Idris is one IGP that entangled himself with numerous unpalatable issues which seemed to have diverted his attention from the policing work. His frequent transfer of commissioners from one state to another is worrisome and it seems as though he is looking for loyalists at the expense of competent officers. The recent brouhaha over the Idris’ move to withdraw the security aides of the Anambra State Governor, Willie Obiano at the heel of the election was an ill-decision condemned by many concerned citizens. But Buhari, being a listening leader, as the governor cried to him, he immediately ordered the IGP to reinstate the security aides of the governor. Idris should not enmesh trivial issues that could dent his credibility; rather he should let his work speak for him.
There are lots of security challenges to be addressed across the country. Kidnap cases have risen in Nigeria, under Mr Idris and are witnessing a spike in the north, including the Kaduna-Abuja road, Kogi state, some part of the South East and South South where vehicles are intercepted on the highway, and travellers are abducted until ransom is paid. Despite hundreds of police assigned on some of these places, motorists are still crying out that the crime continues unabated, in some cases turning deadly.
Most Nigerians were happy when the President at the book lunch on Thursday raised concern on the issues of armed robbery and kidnapping and assured Nigerians that they will be addressed. This should be a signal to the IGP that he need to be on his feet knowing that the President is having a sleepless night over the security challenges confronting the nation.

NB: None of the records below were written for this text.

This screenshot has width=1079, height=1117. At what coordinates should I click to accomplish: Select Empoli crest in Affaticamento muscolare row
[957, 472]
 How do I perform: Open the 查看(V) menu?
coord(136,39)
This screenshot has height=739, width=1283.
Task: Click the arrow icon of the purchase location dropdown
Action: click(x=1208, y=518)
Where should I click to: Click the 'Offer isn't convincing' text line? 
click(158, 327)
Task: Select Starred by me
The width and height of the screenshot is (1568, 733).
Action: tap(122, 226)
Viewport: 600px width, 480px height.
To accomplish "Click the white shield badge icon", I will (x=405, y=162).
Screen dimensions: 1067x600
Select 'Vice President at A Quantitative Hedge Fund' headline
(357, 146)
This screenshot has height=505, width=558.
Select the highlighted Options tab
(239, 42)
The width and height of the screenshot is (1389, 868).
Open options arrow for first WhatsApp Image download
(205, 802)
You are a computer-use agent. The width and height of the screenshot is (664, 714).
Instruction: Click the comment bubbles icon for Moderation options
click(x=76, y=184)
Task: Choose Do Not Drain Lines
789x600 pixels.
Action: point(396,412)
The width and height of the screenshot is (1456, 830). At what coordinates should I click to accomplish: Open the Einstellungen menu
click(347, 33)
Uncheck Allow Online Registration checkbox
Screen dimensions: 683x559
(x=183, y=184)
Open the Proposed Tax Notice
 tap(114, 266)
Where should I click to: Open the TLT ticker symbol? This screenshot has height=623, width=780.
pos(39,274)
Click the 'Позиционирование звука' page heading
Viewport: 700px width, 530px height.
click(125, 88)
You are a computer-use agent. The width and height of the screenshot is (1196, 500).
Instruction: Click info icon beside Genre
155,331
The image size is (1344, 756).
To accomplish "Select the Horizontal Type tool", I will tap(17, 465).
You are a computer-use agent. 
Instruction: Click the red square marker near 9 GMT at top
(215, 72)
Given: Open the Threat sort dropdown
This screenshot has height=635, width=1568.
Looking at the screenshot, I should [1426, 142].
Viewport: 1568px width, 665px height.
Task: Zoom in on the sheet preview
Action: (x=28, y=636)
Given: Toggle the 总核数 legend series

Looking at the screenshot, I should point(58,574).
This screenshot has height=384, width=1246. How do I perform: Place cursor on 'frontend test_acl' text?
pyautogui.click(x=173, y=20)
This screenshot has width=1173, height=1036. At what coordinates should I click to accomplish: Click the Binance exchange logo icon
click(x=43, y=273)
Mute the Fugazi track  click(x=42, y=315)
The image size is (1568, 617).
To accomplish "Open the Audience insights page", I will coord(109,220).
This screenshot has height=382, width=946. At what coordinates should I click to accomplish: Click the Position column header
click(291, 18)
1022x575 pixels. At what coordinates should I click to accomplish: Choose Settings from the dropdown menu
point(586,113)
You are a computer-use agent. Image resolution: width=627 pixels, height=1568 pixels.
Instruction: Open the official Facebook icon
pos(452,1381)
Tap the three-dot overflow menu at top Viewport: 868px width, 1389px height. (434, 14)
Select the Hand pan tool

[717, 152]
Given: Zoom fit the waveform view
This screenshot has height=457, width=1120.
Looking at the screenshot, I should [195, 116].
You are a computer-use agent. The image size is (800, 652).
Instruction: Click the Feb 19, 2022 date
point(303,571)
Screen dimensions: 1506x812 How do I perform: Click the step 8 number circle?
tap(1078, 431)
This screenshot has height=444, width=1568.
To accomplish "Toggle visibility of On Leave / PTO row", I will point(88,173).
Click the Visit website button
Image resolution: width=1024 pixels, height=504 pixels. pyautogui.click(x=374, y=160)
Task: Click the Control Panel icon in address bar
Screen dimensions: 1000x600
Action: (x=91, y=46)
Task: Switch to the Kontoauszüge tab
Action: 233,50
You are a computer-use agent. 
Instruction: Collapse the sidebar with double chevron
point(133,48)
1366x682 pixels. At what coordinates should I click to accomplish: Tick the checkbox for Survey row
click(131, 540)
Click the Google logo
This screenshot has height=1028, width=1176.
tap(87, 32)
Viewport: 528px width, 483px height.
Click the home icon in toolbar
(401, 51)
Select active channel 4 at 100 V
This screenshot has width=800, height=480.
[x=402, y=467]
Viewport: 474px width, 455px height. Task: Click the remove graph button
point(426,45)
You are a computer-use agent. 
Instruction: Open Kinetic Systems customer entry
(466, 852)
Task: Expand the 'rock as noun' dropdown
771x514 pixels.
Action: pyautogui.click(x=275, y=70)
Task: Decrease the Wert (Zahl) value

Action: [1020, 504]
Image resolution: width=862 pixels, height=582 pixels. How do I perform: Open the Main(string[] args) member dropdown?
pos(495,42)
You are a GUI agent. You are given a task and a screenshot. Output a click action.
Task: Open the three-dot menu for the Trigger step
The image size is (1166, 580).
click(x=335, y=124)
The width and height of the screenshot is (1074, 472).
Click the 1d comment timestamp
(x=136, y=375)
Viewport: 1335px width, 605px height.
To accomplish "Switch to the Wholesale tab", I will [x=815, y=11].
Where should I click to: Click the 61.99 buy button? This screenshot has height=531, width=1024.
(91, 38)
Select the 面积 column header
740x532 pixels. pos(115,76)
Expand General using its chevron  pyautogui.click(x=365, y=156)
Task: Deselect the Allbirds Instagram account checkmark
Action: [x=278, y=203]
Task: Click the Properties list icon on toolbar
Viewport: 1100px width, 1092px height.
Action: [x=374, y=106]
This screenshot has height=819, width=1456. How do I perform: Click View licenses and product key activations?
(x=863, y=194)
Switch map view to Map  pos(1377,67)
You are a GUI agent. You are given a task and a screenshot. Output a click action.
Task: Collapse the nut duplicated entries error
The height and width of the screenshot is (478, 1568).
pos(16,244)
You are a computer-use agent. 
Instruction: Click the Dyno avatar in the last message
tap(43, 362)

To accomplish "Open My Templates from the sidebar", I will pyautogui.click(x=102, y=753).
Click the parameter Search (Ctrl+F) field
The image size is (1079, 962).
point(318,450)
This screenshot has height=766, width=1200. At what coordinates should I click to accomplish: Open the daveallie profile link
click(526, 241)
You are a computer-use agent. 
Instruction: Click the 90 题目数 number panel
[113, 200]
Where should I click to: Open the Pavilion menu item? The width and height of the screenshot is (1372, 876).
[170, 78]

Unless the police take the issue of poor remuneration, strict adherence to global best practice of policing, the future of policing in Nigeria will be a bleak. If there is any bright light in the dark tunnel of policing in Nigeria, IGP Idris must change his tactics by addressing the basic challenges confronting the rank and file and also get the people deeply involved in policy decisions that will usher in a new breed of policing in the country. Though, that may not be enough unless the reform focuses on tackling the root causes of the menace.
We want to see a breed of police and policing system that is based on professionalism. Law enforcement officers are never ‘off duty.’ They are dedicated public servants who are sworn to protect public safety at any time and place that the peace is threatened.